Before now, anyone into roller skating in Austin had to rely on mail-order catalogs, websites and a very limited selection at a couple of sport shops and a skating rink.
Julie Hunter, a skater with the Texas Roller Derby banked track league, heard the frustration from fellow skaters. She started a mail-order business out of her linen closet, where she kept gear for skaters to try on. The demand was so large that she eventually expanded to her garage.
“Originally, I was just going to do it online,” said Hunter, who skates with the TXRD Hellcats under her skater name, Glitterotica. “I realized the part that I liked was the one-on-one contact with the girls and explaining to them and helping people get the right things. I also love the derby talk and the gossip. I realized there was a whole community. I felt like a derby counselor.”
Last week, she quit her job as a landscape architect with the City of Round Rock’s parks department and opened Medusa Skates in North Austin, which offers protective equipment and skates, as well as clothes, repair services and other athletic equipment.
For most skaters, the slightest change in equipment can make a huge difference in their game. If equipment doesn’t fit right, it can slow a skater down or cause injuries. If wheels are too hard or too soft for the surface the skater is on, performance can be affected.
“If that knee pad doesn’t fit, they could ruin their knee for a couple of years,” Hunter said. “The right skate wheels and correct bearings can make all the difference and make skating easier. If it’s more enjoyable, people are more likely to stick with it.”
Before now, rough-and-tumble derby skaters would power through the pain of an ill-fitting boot ordered online because they were nearly impossible to return. And there is an attitude among derby skaters of “just skate harder.”
“It’s a really simple change,” Hunter said. “I think that is what is cool about having a local shop. I know what surfaces people are skating on and what the conditions are.”
Since roller derby and street skating have expanded so quickly in the last decade, equipment is changing, too. Manufacturers are starting to produce pads and skates made just for derby. Hunter is hoping to capitalize on a fast-growing sport in a town with several leagues.
Hunter isn’t just hoping to move some merchandise. She’s hoping to create a community of skaters, similar to the communities of runners that seem to crop up around their favorite running stores in Austin, and bridge the gap between the various leagues with maintenance classes and watch parties for derby bouts broadcast online from around the world.
“This is where I’d like to see the derby community come together,” she said. “I’d love to be the derby ambassador.”

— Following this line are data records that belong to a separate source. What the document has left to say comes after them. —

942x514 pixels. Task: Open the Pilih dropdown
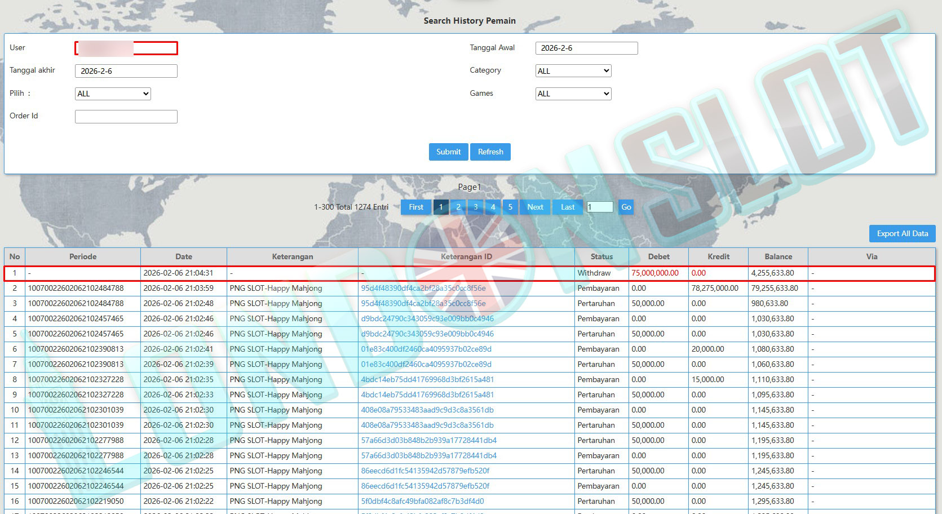[113, 94]
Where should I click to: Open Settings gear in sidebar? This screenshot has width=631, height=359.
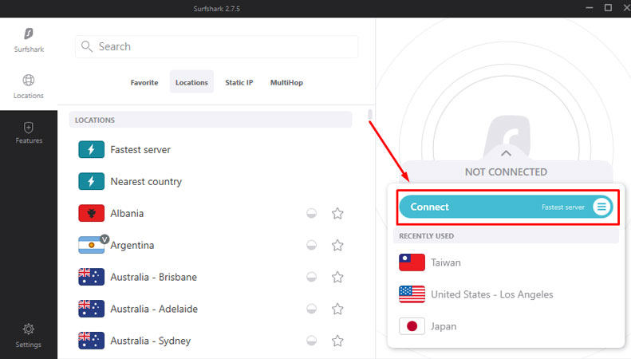(x=29, y=329)
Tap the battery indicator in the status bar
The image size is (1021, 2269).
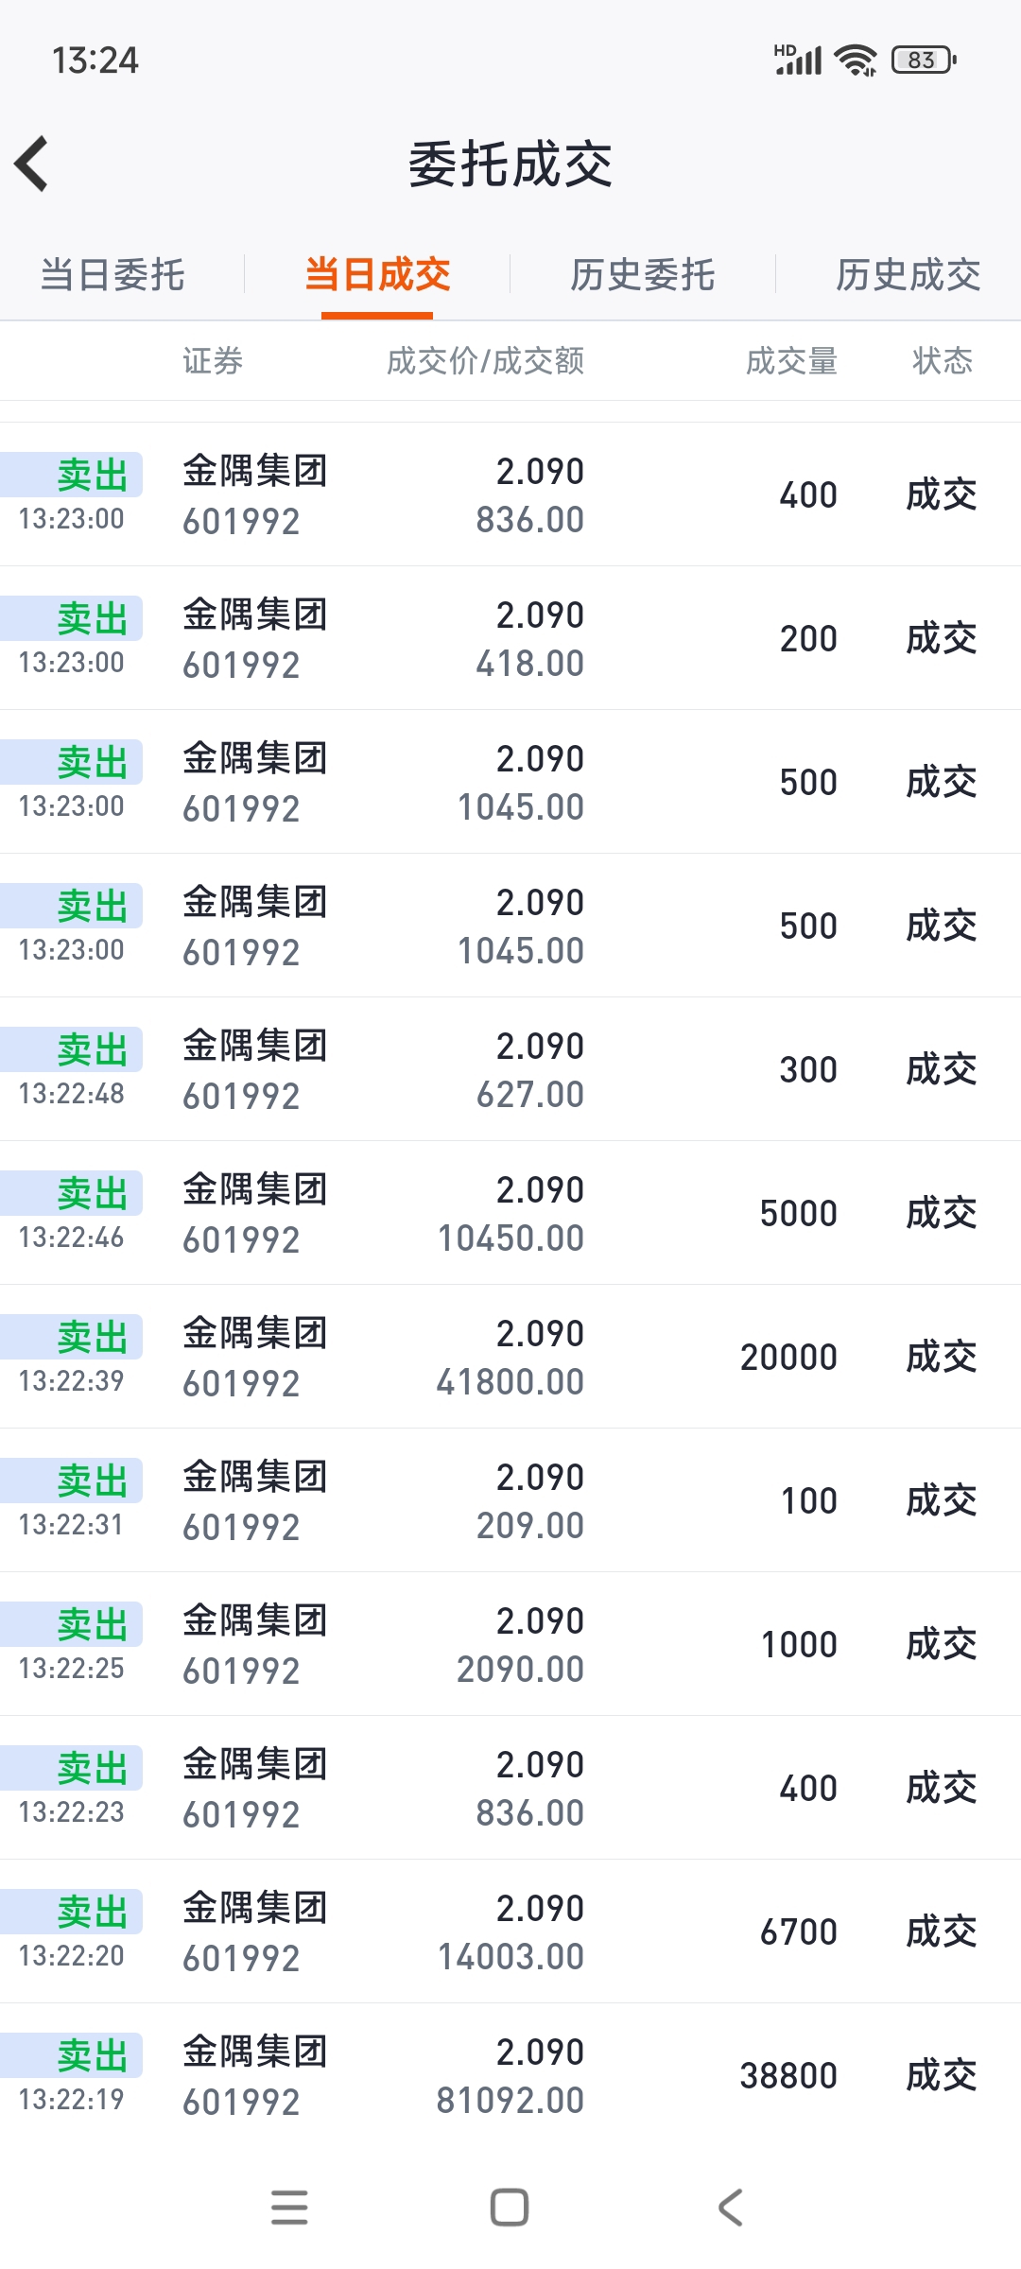click(923, 61)
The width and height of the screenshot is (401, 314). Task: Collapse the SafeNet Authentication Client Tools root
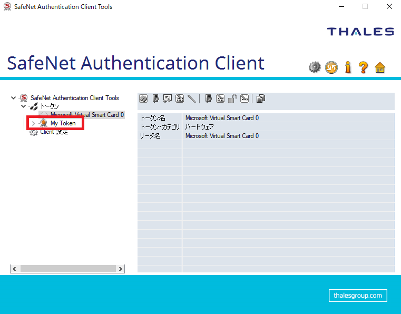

Sure, Hunter is nervous about opening a brick-and-mortar store in the age of online shopping, but she’s hoping that the community of skaters will keep her afloat. And she’s branching out to appeal to other sports. She’s talking to the inline skaters about their needs. Volleyball players have already been stopping by to check out the knee pads and knee-high socks. Cyclists have been by to check out the helmets.
“When I first started, I never thought I would do brick and mortar. I thought that was stupid. I mean, come on, it’s 2012,” Hunter said. “I realized that my market wants to touch and feel and have store hours.”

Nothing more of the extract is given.